*TASKS AND EXERCISES*.
A. In the discussion of using necromancers' zombies in World War I trench warfare, who does the section "Faster exchange of trenches" say necromancers should be paired with?
B. Extend the discussion of using necromancers' zombies in World War I trench warfare, picking up after its final sentence.

Faster exchange of trenches

I do feel trenches would exchange quicker. Because people die all the time, even without masses of men thrown at the problem. Best is to pair the necromancers with sharpshooters as a spotter. The moment an enemy dies, they resurrect them. An immediate ally within the enemy line. This also prevents backlash from your own troops getting reanimated. Hopefully with direct control they can still pull pins of grenades or set to frenzy normally. The moment the enemy trench is distracted you can throw men at the problem as you wish, but if the zombie can kill some extra for more zombies you're golden.

This would make trenches more vulnerable from zombies. Though trenches will exchange hands more often, it is hard to understate what kind of horrible meat grinders they were. Adding zombies will just accelerate death and destruction, but will probably not change WWI much.

Secondary tasks

The zombies cannot use guns. However, they can probably do much more simple tasks. They might be used for something as simple as bringing supplies to the front. Give them a box and a direction. Depending on the complexity allowed, they might dig trenches or move messages. It might not be directly apparent when they are useful, but many menial tasks might be done by them, assisting a front better than any blind rush over no man's land can do.


The main questions I would have is whether the zombies were capable of doing tasks like clearing obstacles or digging trenches and can zombies be resurrected more than once?

Over all though this would render every side more like the Russians in WII with all sides just throwing more and more zombies against each other hoping the other guy will run out of bullets and artillery shells. There would also be a greater emphasis on spies, snipers, and commandos to neutralize the other sides Necromancers.


Since we are talking about necromancy and dead body, let's trash all semblance of morale and modify those bodies to carry plagues, radioactive weird stuff whatever that should not be viable due to the hazard nature to the host of the tool. Send those zombies infested with maggots and flies, and let them trying to kill those stuff, spreading toxic flesh and cadaver all over the place.

if they figure it out make dem zombie dig a tunnel underneath and give them bombs, walking toxic minefield.

*SUPPLIED DATA*.
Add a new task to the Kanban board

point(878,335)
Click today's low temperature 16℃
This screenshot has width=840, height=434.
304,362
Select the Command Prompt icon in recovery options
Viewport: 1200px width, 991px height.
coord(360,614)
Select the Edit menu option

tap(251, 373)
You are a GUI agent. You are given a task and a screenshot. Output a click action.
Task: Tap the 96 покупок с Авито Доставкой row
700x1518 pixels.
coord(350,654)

--

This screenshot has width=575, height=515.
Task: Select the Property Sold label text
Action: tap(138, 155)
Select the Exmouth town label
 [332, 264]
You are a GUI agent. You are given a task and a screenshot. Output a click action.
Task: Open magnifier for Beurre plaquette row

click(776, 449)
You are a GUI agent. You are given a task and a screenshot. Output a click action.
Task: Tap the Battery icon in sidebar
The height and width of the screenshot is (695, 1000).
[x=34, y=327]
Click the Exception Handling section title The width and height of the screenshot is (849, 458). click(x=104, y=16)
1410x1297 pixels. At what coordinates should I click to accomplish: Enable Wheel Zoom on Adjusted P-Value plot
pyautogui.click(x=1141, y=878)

*YOUR RESPONSES*.
A. Sharpshooters, acting as spotters.

B.
Its a matter of just how many zombies, and if both sides have them.

Dumb, cheap and fearless is great for human wave attacks.

A few things I'd do is, since they don't need 'great' vision, would be to throw on helmets to prevent headshots. Throw on explosive backpacks and just march them into the enemies lines in massive numbers.

If the enemy has barbed wire, just make them walk into it and snarl it up.

Most importantly they have no morale issues and won't break. This renders 'traditional' infantry in large numbers less useless. You can only shoot and otherwise attack so many shambling undead before it takes a toll.

They'd also basically 'deplete' ammunition reserves shooting at these so you'd likely have different tactics to deal with them.

Since 'effective' tank warfare needs infantry support, and tanks debuted in WW1, unless the necromancers NEEDED to be on the ground, I'd sit them in a tank or AFV (since they'd be a high value target), not very different from a regular or command tank.

If they are unarmed, you'd likely also see combat use of things like mineflails and unusual physical other weapons to deal with them.

This also means you'd minimise 'regular' infantry with fewer, more specialised units. Your dead could be used to replenish enemy ranks. You'd probably behead burn or otherwise render your dead unusable for use as undead fodder if you can't recover them.

Depending on the rules of war, its also possible that forces might massacre enemy civilians and revive them as weapons, so getting people out of the conflict zones is more important.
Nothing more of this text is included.